**STUDY TEXT**.
........

LEXINGTON, Ky. (LEX 18) — Monday's shooting death on Woodhill Drive in Lexington brought the total number of homicide's the city has investigated in 2020 to 34. The number easily surpasses last year's total of 30.
For Andre Washington, one was too many, as her grandson Mykal Waide was killed by gunfire this August.
"We miss him. We miss him a lot," she said. "Christmas Eve was really hard for me," she said of last week's holiday.
The 34 homicides only represent less than one-quarter of the total shooting the city has reported this year. That number was in the 130s as of December 7.
Washington believes the high number of gun violence instances are due to kids wanting revenge for something.
"I want revenge too, for whoever did this to my grandson, but I want it in the right way. I want him to go through the courts and be punished for what he did," Washington stated.
Washington has been in contact with Fayette County Sheriff Kathy Witt in recent months and hopes to serve a role with her office as a community activist. Corey Dunn and his brother Brannon are already serving in that role, running various programs independently.

........

**DATA EXTRACT**.
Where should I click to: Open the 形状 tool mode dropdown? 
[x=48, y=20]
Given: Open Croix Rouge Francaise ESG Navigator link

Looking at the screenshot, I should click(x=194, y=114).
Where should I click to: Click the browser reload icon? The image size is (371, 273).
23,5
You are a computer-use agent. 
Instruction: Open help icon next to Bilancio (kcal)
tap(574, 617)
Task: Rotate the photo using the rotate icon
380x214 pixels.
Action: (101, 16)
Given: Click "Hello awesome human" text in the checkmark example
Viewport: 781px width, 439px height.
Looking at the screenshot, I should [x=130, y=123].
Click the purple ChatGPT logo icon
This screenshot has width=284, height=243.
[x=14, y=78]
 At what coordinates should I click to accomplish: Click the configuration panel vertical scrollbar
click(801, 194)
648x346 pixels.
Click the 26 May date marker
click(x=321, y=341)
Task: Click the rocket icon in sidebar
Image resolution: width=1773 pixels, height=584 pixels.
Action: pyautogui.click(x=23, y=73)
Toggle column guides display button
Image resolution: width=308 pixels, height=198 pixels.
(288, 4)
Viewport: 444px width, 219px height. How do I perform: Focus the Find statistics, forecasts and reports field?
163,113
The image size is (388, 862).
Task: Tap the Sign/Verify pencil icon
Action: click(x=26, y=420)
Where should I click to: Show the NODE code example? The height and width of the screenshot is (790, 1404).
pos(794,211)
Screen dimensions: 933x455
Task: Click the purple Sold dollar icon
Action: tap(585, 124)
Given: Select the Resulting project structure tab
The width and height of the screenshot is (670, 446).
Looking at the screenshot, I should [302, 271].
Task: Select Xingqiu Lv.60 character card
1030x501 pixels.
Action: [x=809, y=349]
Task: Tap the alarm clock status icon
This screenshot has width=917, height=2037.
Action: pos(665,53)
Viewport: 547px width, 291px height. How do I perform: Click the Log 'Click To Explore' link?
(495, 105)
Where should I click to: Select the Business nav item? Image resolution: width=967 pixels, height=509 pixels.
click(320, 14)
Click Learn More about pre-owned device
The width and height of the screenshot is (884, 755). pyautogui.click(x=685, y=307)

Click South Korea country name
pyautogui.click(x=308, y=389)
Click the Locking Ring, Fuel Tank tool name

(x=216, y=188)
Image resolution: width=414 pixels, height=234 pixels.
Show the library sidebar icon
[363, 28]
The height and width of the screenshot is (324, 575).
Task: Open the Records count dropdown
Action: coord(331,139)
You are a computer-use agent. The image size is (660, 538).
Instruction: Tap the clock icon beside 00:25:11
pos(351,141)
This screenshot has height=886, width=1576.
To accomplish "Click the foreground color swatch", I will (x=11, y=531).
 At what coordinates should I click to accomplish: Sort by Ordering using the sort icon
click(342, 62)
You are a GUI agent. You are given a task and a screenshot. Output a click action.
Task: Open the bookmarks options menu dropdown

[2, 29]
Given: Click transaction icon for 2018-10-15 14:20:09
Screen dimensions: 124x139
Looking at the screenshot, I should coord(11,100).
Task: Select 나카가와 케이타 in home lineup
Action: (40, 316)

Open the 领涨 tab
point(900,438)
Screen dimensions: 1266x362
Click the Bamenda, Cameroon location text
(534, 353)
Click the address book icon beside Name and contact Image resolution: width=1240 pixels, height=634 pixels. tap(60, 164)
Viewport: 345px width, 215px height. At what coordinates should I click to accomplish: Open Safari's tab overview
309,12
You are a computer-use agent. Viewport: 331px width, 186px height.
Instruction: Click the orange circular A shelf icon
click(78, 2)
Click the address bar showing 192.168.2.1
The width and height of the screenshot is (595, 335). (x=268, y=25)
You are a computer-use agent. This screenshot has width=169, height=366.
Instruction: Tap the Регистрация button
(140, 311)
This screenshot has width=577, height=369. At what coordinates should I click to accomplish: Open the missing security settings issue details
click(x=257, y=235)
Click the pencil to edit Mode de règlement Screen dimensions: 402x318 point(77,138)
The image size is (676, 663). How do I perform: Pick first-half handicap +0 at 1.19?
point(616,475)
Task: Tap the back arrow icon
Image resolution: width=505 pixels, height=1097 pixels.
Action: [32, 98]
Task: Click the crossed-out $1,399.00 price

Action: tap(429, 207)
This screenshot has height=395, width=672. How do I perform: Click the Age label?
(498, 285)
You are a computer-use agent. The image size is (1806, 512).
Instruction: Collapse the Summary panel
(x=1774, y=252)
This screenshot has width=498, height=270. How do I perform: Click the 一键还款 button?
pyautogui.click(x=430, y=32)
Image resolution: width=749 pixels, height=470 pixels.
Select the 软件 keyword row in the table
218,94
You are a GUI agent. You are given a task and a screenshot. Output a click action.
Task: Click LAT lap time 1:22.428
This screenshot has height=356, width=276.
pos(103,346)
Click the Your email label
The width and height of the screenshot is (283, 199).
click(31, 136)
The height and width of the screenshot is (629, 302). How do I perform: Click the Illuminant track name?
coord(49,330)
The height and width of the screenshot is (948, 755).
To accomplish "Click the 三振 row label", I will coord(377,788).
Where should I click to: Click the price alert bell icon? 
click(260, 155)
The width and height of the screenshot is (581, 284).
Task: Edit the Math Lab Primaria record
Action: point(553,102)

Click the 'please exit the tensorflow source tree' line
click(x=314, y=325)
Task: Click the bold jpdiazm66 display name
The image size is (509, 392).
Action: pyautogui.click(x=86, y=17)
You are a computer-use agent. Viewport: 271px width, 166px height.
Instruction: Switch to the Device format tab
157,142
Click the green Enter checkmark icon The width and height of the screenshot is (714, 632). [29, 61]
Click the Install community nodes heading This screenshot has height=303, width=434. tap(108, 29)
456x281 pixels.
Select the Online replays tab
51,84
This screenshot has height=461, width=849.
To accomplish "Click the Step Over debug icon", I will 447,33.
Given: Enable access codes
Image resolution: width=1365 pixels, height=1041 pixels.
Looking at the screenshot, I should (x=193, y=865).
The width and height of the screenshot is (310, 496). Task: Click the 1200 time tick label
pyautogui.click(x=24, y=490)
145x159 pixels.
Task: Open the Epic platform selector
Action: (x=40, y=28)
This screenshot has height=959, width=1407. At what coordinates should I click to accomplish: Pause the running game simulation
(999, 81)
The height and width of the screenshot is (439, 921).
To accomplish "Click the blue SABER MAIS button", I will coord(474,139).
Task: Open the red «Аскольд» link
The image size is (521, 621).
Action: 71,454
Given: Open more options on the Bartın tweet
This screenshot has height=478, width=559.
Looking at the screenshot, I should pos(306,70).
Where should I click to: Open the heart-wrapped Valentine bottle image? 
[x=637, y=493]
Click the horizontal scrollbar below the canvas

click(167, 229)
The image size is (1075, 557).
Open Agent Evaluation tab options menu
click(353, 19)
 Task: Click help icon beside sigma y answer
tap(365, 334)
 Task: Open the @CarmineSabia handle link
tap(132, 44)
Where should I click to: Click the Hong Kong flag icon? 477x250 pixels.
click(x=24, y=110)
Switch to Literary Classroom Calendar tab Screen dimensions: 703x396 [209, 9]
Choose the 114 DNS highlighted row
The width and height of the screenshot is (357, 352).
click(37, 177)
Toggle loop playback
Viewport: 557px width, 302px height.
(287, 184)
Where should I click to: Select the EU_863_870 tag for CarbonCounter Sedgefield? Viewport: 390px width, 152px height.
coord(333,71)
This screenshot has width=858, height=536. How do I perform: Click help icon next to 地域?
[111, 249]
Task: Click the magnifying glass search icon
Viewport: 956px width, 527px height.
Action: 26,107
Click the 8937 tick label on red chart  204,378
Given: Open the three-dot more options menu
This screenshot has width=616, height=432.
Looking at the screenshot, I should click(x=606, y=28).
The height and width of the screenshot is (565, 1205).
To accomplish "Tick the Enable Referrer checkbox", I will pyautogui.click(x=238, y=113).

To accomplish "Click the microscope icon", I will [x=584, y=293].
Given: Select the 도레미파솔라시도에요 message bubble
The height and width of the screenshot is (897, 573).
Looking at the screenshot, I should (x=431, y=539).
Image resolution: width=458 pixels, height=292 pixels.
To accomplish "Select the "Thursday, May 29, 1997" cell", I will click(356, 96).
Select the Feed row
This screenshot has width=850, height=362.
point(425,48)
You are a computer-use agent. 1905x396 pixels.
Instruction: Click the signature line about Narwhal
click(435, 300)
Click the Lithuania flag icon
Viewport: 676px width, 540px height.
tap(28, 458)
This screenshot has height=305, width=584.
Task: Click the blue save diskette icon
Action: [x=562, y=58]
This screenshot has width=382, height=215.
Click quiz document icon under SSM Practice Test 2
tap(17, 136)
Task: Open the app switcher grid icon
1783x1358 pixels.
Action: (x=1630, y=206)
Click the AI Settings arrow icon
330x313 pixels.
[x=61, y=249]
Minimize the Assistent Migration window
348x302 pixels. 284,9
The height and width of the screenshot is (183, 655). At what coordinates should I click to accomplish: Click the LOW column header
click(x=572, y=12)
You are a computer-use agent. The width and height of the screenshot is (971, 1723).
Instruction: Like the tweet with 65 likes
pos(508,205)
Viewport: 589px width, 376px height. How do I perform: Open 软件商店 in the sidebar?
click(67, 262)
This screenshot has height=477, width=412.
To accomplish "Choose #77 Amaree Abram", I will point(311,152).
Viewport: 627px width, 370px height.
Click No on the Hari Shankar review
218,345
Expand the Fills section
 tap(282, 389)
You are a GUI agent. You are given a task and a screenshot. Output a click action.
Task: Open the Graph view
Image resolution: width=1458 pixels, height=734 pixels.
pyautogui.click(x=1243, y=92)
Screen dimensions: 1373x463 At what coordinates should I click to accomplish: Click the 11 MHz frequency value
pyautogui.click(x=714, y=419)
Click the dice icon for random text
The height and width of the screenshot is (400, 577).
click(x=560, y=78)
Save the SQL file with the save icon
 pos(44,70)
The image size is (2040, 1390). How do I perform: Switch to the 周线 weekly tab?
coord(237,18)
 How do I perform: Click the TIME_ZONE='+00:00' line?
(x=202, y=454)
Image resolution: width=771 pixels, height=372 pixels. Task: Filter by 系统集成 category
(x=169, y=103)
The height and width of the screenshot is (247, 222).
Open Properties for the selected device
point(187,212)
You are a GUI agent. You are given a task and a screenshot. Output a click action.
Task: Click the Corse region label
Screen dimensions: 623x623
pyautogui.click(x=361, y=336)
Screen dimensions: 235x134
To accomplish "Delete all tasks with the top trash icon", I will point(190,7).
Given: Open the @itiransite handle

........

**EXERCISE BRIEF**.
Reproduce the portion of the Lexington homicide report above that begins with the words "LEXINGTON, Ky. (LEX" and ends after the words "revenge for something.".

**RESULT**.
LEXINGTON, Ky. (LEX 18) — Monday's shooting death on Woodhill Drive in Lexington brought the total number of homicide's the city has investigated in 2020 to 34. The number easily surpasses last year's total of 30.
For Andre Washington, one was too many, as her grandson Mykal Waide was killed by gunfire this August.
"We miss him. We miss him a lot," she said. "Christmas Eve was really hard for me," she said of last week's holiday.
The 34 homicides only represent less than one-quarter of the total shooting the city has reported this year. That number was in the 130s as of December 7.
Washington believes the high number of gun violence instances are due to kids wanting revenge for something.